- **Directive**: Can you write out the entries below again, replacing every "Screen dimensions" with "Display size" and leaving everything else unchanged?

- **Records for this task**:
****

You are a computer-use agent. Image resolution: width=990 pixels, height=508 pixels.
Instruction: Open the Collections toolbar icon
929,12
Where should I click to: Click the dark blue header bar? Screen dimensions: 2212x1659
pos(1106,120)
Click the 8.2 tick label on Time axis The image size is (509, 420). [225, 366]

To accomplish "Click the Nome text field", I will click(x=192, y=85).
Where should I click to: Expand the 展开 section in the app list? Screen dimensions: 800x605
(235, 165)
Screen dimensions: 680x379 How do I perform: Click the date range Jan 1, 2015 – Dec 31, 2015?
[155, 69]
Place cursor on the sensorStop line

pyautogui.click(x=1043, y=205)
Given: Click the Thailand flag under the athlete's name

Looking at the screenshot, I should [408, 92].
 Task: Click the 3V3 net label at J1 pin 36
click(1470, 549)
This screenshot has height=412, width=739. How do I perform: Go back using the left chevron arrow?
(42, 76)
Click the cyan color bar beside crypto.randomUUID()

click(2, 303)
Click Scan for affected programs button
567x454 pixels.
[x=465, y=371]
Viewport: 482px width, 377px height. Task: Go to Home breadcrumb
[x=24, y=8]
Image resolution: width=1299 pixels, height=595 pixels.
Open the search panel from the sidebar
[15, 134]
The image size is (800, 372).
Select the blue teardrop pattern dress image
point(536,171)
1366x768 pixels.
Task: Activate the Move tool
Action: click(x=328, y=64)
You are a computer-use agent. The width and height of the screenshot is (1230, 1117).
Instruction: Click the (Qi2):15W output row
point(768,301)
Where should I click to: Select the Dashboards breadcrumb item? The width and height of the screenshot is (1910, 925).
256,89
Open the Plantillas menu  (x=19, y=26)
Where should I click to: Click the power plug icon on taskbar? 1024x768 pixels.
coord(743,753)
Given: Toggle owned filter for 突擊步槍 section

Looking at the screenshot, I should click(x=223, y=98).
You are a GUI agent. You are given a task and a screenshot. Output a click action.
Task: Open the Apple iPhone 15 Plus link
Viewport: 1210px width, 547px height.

****

- **Solved problem**:
You are a computer-use agent. Image resolution: width=990 pixels, height=508 pixels.
Instruction: Open the Collections toolbar icon
929,12
Where should I click to: Click the dark blue header bar? Display size: 2212x1659
pos(1106,120)
Click the 8.2 tick label on Time axis The image size is (509, 420). [225, 366]

To accomplish "Click the Nome text field", I will click(x=192, y=85).
Where should I click to: Expand the 展开 section in the app list? Display size: 800x605
(235, 165)
Display size: 680x379 How do I perform: Click the date range Jan 1, 2015 – Dec 31, 2015?
[155, 69]
Place cursor on the sensorStop line

pyautogui.click(x=1043, y=205)
Given: Click the Thailand flag under the athlete's name

Looking at the screenshot, I should [408, 92].
 Task: Click the 3V3 net label at J1 pin 36
click(1470, 549)
This screenshot has height=412, width=739. How do I perform: Go back using the left chevron arrow?
(42, 76)
Click the cyan color bar beside crypto.randomUUID()

click(2, 303)
Click Scan for affected programs button
567x454 pixels.
[x=465, y=371]
Viewport: 482px width, 377px height. Task: Go to Home breadcrumb
[x=24, y=8]
Image resolution: width=1299 pixels, height=595 pixels.
Open the search panel from the sidebar
[15, 134]
The image size is (800, 372).
Select the blue teardrop pattern dress image
point(536,171)
1366x768 pixels.
Task: Activate the Move tool
Action: click(x=328, y=64)
You are a computer-use agent. The width and height of the screenshot is (1230, 1117).
Instruction: Click the (Qi2):15W output row
point(768,301)
Where should I click to: Select the Dashboards breadcrumb item? The width and height of the screenshot is (1910, 925).
256,89
Open the Plantillas menu  (x=19, y=26)
Where should I click to: Click the power plug icon on taskbar? 1024x768 pixels.
coord(743,753)
Given: Toggle owned filter for 突擊步槍 section

Looking at the screenshot, I should click(x=223, y=98).
You are a GUI agent. You are given a task and a screenshot. Output a click action.
Task: Open the Apple iPhone 15 Plus link
Viewport: 1210px width, 547px height.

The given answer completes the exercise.